- **The task**
Look for "El IGME (280, 69)" in the entries below. Write out that line and all later lines exactly, ending with the final one.

- **Pixel coordinate grounding data**

>>>

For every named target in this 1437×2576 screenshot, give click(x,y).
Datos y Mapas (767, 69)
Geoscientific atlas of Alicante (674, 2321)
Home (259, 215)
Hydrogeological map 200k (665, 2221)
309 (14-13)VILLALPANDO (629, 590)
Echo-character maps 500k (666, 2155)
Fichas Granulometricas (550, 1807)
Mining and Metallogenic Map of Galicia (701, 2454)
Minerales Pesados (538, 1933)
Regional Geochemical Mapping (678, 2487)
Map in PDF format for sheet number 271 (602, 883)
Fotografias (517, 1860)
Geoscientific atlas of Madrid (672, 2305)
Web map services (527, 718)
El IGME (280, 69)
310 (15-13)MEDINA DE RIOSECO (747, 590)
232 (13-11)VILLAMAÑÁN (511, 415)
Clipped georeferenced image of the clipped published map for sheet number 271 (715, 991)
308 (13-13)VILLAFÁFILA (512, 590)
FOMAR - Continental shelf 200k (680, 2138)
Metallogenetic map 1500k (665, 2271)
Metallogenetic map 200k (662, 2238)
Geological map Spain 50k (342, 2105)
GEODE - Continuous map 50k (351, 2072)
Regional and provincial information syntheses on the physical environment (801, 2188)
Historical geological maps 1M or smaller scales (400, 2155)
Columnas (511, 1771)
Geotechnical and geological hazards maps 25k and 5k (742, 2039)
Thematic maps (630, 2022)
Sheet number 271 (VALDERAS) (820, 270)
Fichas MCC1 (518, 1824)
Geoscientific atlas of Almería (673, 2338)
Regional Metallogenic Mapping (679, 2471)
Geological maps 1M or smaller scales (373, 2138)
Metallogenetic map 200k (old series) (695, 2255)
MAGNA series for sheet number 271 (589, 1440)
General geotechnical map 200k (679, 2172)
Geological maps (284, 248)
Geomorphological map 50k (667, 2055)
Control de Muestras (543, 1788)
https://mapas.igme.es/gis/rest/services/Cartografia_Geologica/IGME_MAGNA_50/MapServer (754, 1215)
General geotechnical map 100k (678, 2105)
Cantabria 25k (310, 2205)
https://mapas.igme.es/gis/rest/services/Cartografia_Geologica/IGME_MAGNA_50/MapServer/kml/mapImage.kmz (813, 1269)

<<<

- **Response to this task**
El IGME (280, 69)
310 (15-13)MEDINA DE RIOSECO (747, 590)
232 (13-11)VILLAMAÑÁN (511, 415)
Clipped georeferenced image of the clipped published map for sheet number 271 (715, 991)
308 (13-13)VILLAFÁFILA (512, 590)
FOMAR - Continental shelf 200k (680, 2138)
Metallogenetic map 1500k (665, 2271)
Metallogenetic map 200k (662, 2238)
Geological map Spain 50k (342, 2105)
GEODE - Continuous map 50k (351, 2072)
Regional and provincial information syntheses on the physical environment (801, 2188)
Historical geological maps 1M or smaller scales (400, 2155)
Columnas (511, 1771)
Geotechnical and geological hazards maps 25k and 5k (742, 2039)
Thematic maps (630, 2022)
Sheet number 271 (VALDERAS) (820, 270)
Fichas MCC1 (518, 1824)
Geoscientific atlas of Almería (673, 2338)
Regional Metallogenic Mapping (679, 2471)
Geological maps 1M or smaller scales (373, 2138)
Metallogenetic map 200k (old series) (695, 2255)
MAGNA series for sheet number 271 (589, 1440)
General geotechnical map 200k (679, 2172)
Geological maps (284, 248)
Geomorphological map 50k (667, 2055)
Control de Muestras (543, 1788)
https://mapas.igme.es/gis/rest/services/Cartografia_Geologica/IGME_MAGNA_50/MapServer (754, 1215)
General geotechnical map 100k (678, 2105)
Cantabria 25k (310, 2205)
https://mapas.igme.es/gis/rest/services/Cartografia_Geologica/IGME_MAGNA_50/MapServer/kml/mapImage.kmz (813, 1269)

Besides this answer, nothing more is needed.